Chi è in carcere non puo’ utilizzare internet, mail e sms. L’unico modo per comunicare i sentimenti privatamente è la tradizionale lettera di carta. Il progetto “Dona un francobollo” serve a questo

Chi è detenuto in carcere non puo’ utilizzare internet, mail e sms. Può utilizzare il telefono solo
per dieci minuti alla settimana e avere colloqui per un totale di 6 ore al mese. L’unico modo per comunicare i sentimenti privatamente con i famigliari è la tradizionale lettera di carta. Il progetto “Dona un francobollo” serve a questo, un gesto semplice che puo’ dare felicità ai detenuti. Per chiunque volesse contribuire si puo’ lasciare il francobollo nell’apposita cassetta presso il carcere dei Miogni di Varese, consegnarlo ai volontari o al cappellano del carcere don Marco Casale presso la segreteria della parrocchia della Brunella (via Marzorati 5 Varese, dal lunedì al sabato dalle 10 alle 12 dalle 16 alle 18).
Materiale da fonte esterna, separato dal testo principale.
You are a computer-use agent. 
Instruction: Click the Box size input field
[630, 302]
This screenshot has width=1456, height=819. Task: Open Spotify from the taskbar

Nel caso si vogliano dare contributi e offerte economiche è possibile farlo a questo Iban: IT11P03069 1081 00000 28365132 /INTESA SAN PAOLO. L’associazione assistenti carcerari e il cappellano promuovono altre attività come la raccolta di vestiario maschile, prodotti per l’igiene personale e di cancelleria, oltre al corso di italiano per detenuti stranieri, la redazione del notiziario “9m news”, la catechesi, l’animazione della messa domenicale e progetti per la manualità.